Dipende da diversi fattori, per esempio se il segnale radio contiene un messaggio, o è solo un bip senza senso, tanto per farci sapere che non siamo soli. Le conseguenze di questi due diversi tipi di segnale potrebbero avere un impatto molto diverso sulla vita dei terrestri. Che cosa faremmo se trovassimo davvero un messaggio che magari spiega come costruire prodigiosi strumenti tecnologici alieni? O, all'opposto, uno che contiene una dichiarazione di guerra?

Inoltre, da dove viene trasmesso questo segnale? Arriva da un pianeta simile alla Terra in orbita intorno a Proxima Centauri, o da una galassia molto, molto lontana? In entrambi i casi sarebbe un fatto incredibile, ma nel primo caso, la possibilità di una visita fisica non sarebbe del tutto irreale, o, almeno, quella di una conversazione a distanza. Ma se il segnale è emerso da un sistema solare a centinaia di anni luce lontano da noi, il tempo tra un messaggio e la sua risposta equivarrebbe a diverse generazioni terrestri.

Per contribuire alla quantificazione del significato del primo contatto, un gruppo di ricercatori del SETI hanno creato una cosa chiamata scala di Rio nel 2000. La scala mette in fila diversi tipi di contatto, dal più significativo (10) al meno (0). Al gradino più basso della scala si trovano cose come prove di "astro-ingegneria" o di segnali posti solo per attirare l'attenzione, che sono scoperti in qualche posto fuori dalla Via Lattea, e si verificano una volta sola. All'estremo opposto della scala, invece, si trovano segnali contenenti un messaggio, trasmessi con costanza verso la Terra e che si verificano entro i limiti della nostra galassia — o magari del nostro stesso sistema solare.

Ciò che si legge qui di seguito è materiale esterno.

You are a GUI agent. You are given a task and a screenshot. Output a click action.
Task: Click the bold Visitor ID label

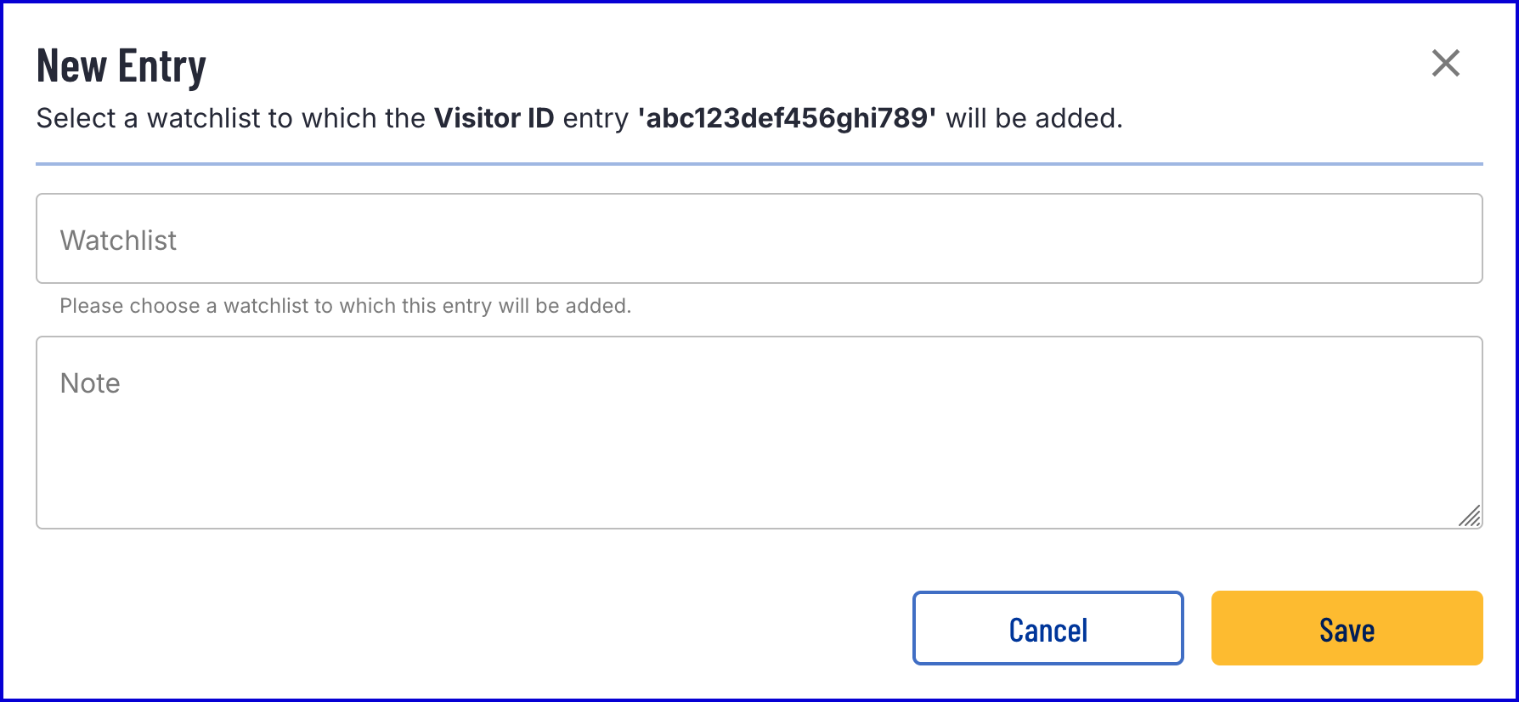click(x=494, y=118)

A questo punto, se viene scoperto un segnale alto nella scala di Rio, che succede? Dunque, nella migliore delle ipotesi, chi lo scopre segue i protocolli della IAA e tiene la cosa segreta finchè non può essere confermata oltre ogni ragionevole dubbio. Ma, per colpa dei social media, persino questa è diventata una regola fragile, un motivo che gli autori dei protocolli non potevano prevedere nel 1989. Durante una conferenza del STI al Congresso Astronautico Internazionale dell'anno scorso, un avvocato spaziale di nome Les Tennen ha fatto presente la necessità di aggiornare i protocolli della IAA in modo tale da includere il fattore social media, che renderebbe molto più difficoltoso il contenimento di una scoperta fino alla sua verifica di quanto non fosse un quarto di secolo fa.

"In questo momento storico dominato dai social media è quasi impossibile tenere segreta una notizia per più di un paio di ore," ha detto Davies. "[La veracità di un segnale] richiede molto tempo per essere confermata, dubito che ci capiterà mai di scoprire un segnale assolutamente distinto e inequivocabile, anzi, saranno sempre segnali a malapena distinguibili. Il processo sarà lungo, ci vorranno anche decine di anni per risolverlo."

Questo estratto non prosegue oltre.